* Work instructions
• A. Give again the part of the passage on apology strategies from "This means that" to "case in another.", swapping "community" for "society".
• B. Condense the paragraph of the passage on apology strategies that begins "This work investigates apology strategies in Pinyin" into a short bulleted list of its main facts.

* Passage given

Understanding the meaning behind words is very important to avoid the misunderstanding between the speaker and the hearer and to achieve the communicative goal, especially when the speaker and the hearer are from different cultures. In such a situation, the polite mode is preferred to avoid communication breakdowns or offence. And since the concept of politeness varies across cultures, there appears to be a need for studying apology strategies and speech acts in specific cultures. Such a study may highlight some differences between the Pinyin and foreigners and their view of politeness when apologizing.
Generally, an apology is an admission that you have done something wrong to someone and that you are really sorry for it. Since apologies require humility to put the need of those you have offended over your own, it is literally humiliating. No one, therefore, likes to apologize in other to keep his/her ego. Holmes (1995) defines apology as a speech act that is intended to remedy the offence in which the apologizer takes responsibility and as a result, balances the social relationship between the interlocutors thus, making apology a socio-pragmatic phenomenon.
This means that when the norms of politeness are violated, it requires an apology to mend them depending on the culture of the given community. Thus, an act may be considered as violating the norms of politeness in a given community, which may not be the case in another.
Apology strategies can be measured depending on the speaker and the addressee or both. This depends on the social distance, sex, age, power and social status. These factors classify apology in two categories which can either be highly or least apologetic depending on the social relationship between interlocutors. Apologies can also be made depending on the intensity and type of mistake. Someone may render an apology in other to reduce the punishment to be given to him or her. According to Susan (1999), the overall goal of apology is to restore dignity and social harmony. Lazare (1995), in Susan (1992) identifies four reasons why people make apologies.
- To restore a damaged relationship
- To express regrets and reduce pain
- To escape or reduce the punishment
- To relieve a guilty conscience
This study aims to provide contrast evidence on apology speech acts in Pinyin and in English showing the differences and the similarities between these two languages regarding apologies. The results of this study aim to provide Pinyin learners with information that may help them improve their pragmatic competence in English. The study also contributes to pragmatics-teaching curriculum and EFL research.
The education system in Cameroon focuses more on teaching English grammar and French and reading. As a result, the Pinyin people are required to study English and French as compulsory languages in Cameroon, but also considered as a foreign language by culture, for approximately sixteen years from primary school to higher education.
The geo-historical description of Pinyin can be examined by tracing the origin and migration of Pinyin which involves; looking at the Pinyin in the colonial and post-colonial period. This is important as, it could help us trace how apologies were done in Pinyin and also how apology has changed over time. It will also help us to understand why apology strategies have changed over time.
The Location of Pinyin
This work investigates apology strategies in Pinyin. Pinyin is spoken in the North West Region of Cameroon, Santa sub-division, located in the South West of Bamenda, Mezam division. According to SIL (2001), Pinyin has an increasing population of about 2,400 speakers. Alternatively, Pinyin can also be called Bapinyin and Pelimpo dialects. Ethnologue (2013) classifies Pinyin under the Niger-Congo, Atlantic-Congo, Volta-Congo, Benue-Congo, Bantiod, Southern, Wide grass fields, Mbam-Kam, and the Ngemba language families.

* Entries provided
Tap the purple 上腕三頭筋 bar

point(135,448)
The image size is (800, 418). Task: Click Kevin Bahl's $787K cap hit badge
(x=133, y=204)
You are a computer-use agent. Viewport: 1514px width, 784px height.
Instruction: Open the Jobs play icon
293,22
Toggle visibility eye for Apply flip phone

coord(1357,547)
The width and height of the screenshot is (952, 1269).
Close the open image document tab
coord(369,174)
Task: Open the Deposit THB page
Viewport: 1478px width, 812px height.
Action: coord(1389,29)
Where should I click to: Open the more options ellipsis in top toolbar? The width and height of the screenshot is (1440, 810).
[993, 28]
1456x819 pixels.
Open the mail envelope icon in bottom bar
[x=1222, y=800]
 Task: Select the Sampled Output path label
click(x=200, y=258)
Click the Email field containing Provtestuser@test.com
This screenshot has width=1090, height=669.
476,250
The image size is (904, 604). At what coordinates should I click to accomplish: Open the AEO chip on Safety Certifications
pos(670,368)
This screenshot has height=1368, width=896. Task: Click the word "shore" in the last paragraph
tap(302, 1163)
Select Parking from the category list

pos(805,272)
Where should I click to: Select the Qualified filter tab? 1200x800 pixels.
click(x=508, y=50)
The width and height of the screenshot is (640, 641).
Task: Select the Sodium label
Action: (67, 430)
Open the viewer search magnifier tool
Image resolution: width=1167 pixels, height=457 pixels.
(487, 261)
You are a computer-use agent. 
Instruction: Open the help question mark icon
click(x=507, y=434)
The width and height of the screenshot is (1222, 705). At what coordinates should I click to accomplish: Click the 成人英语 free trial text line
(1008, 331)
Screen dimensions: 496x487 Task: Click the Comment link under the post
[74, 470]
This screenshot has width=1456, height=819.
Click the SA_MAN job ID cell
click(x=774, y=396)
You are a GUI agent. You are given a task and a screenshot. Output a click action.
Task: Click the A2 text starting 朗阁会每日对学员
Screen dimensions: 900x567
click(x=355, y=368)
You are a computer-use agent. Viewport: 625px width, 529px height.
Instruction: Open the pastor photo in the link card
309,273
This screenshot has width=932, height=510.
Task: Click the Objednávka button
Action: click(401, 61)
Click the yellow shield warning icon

* Solutions to the exercise
• A.
This means that when the norms of politeness are violated, it requires an apology to mend them depending on the culture of the given society. Thus, an act may be considered as violating the norms of politeness in a given society, which may not be the case in another.

• B.
- The work investigates apology strategies in Pinyin.
- Pinyin is spoken in Santa sub-division, Mezam division, in the North West Region of Cameroon, south-west of Bamenda.
- According to SIL (2001), it has a growing population of about 2,400 speakers.
- It is also called Bapinyin and Pelimpo dialects.
- Ethnologue (2013) places it in the Niger-Congo family, through Benue-Congo down to the Ngemba group.